▸ **Provided records**:
● ● ●
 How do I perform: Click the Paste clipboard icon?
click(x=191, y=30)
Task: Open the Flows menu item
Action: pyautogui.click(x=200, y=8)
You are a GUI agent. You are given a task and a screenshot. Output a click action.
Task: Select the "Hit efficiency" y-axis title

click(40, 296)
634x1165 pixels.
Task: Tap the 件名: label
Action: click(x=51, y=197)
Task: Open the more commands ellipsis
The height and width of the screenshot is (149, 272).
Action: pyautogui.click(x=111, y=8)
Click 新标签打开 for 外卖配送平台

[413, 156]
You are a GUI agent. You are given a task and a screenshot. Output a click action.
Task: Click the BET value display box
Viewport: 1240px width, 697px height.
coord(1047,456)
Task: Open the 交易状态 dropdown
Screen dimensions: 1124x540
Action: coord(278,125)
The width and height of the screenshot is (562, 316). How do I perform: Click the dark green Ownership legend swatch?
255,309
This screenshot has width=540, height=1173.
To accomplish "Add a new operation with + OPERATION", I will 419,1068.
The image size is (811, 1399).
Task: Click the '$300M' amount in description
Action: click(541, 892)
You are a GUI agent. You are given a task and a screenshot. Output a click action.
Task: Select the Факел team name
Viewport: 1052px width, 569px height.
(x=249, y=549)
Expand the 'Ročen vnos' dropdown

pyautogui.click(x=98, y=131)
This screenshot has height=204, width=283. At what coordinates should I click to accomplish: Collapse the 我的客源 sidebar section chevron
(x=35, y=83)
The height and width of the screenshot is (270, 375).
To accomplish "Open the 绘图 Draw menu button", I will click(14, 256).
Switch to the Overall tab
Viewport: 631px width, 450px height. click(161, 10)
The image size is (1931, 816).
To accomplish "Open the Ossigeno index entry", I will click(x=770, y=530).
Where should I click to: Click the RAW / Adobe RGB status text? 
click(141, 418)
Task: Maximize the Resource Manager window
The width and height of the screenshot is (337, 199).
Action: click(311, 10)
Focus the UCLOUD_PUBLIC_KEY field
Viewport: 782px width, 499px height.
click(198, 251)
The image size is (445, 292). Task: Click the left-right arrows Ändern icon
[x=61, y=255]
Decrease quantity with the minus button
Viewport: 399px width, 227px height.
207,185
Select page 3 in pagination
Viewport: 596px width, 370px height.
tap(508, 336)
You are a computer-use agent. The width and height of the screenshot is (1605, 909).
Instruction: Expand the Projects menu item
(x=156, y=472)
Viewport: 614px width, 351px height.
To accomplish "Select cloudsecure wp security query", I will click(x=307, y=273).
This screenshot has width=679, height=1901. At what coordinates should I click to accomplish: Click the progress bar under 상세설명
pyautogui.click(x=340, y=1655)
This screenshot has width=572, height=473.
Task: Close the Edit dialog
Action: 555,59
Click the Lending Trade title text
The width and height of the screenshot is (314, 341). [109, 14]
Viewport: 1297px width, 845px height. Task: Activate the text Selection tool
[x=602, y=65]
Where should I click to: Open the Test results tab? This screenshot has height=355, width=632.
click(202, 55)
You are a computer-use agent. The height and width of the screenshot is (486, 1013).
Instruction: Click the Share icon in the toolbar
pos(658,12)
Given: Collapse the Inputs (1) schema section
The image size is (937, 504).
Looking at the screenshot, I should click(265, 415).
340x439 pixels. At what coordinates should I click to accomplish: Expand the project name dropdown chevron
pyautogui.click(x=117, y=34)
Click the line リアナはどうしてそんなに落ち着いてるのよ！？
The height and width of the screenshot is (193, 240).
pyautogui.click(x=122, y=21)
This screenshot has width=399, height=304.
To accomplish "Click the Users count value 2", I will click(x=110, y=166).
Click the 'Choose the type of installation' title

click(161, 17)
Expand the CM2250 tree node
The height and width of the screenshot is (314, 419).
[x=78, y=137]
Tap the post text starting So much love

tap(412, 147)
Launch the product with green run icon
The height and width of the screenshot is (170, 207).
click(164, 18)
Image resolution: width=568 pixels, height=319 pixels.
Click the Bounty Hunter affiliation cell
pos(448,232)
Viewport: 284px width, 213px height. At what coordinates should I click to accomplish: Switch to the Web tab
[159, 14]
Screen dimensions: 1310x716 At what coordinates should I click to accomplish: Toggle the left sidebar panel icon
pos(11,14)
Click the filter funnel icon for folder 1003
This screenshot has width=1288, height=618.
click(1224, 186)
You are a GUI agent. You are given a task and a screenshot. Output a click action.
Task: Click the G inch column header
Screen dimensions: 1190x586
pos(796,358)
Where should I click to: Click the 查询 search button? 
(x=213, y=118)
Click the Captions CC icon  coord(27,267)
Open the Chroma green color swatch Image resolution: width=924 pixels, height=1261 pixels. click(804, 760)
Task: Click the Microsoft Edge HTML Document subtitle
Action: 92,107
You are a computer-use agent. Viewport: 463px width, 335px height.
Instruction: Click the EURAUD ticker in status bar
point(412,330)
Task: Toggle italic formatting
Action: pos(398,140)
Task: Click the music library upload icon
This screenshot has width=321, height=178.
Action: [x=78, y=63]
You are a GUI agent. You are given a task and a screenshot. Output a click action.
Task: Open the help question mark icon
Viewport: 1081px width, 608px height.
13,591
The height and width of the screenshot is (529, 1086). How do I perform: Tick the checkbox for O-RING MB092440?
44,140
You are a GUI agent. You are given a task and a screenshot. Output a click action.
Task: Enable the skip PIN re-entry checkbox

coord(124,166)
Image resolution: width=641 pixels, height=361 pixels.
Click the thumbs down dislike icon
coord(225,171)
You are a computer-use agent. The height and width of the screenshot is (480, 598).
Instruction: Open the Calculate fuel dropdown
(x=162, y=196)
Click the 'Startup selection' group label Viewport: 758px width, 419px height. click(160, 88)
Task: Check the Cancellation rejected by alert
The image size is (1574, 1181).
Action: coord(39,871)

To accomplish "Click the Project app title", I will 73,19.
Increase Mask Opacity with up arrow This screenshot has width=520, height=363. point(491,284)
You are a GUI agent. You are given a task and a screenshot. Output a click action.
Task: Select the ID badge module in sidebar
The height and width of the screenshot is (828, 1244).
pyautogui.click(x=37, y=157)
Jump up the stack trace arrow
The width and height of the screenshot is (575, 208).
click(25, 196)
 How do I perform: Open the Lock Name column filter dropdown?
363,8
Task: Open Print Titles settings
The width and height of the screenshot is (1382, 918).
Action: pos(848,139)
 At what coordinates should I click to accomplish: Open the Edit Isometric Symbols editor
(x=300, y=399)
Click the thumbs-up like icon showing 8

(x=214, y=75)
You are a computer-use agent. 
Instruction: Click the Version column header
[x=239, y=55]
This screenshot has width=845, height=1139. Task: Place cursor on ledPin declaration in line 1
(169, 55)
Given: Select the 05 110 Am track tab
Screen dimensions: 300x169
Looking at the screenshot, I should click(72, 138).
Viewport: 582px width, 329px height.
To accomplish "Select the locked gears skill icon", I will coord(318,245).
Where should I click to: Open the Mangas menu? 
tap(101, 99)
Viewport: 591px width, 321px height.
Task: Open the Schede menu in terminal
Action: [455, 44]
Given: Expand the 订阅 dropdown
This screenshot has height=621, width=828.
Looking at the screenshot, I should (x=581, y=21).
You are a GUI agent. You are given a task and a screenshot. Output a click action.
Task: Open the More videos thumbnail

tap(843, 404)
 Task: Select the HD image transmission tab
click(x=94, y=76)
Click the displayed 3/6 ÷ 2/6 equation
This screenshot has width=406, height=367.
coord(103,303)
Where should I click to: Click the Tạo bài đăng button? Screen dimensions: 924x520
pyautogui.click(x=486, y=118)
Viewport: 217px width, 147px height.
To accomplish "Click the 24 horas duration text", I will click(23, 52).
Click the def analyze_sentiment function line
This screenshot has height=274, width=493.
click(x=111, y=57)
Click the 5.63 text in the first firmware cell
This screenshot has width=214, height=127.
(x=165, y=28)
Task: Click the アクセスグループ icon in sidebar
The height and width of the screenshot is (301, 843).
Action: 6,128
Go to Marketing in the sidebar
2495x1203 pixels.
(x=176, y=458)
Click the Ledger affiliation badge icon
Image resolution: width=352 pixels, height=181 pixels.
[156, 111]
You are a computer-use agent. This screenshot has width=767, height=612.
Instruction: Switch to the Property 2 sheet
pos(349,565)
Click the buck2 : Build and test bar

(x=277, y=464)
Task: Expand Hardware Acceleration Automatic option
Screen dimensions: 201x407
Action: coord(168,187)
● ● ●
▸ **Work item**:
An exact copy of the lines from the one with "Instruction: Switch to the Property 2 sheet" through the last line of the listing is the whole answer.

▸ **Written response**:
Instruction: Switch to the Property 2 sheet
pos(349,565)
Click the buck2 : Build and test bar

(x=277, y=464)
Task: Expand Hardware Acceleration Automatic option
Screen dimensions: 201x407
Action: coord(168,187)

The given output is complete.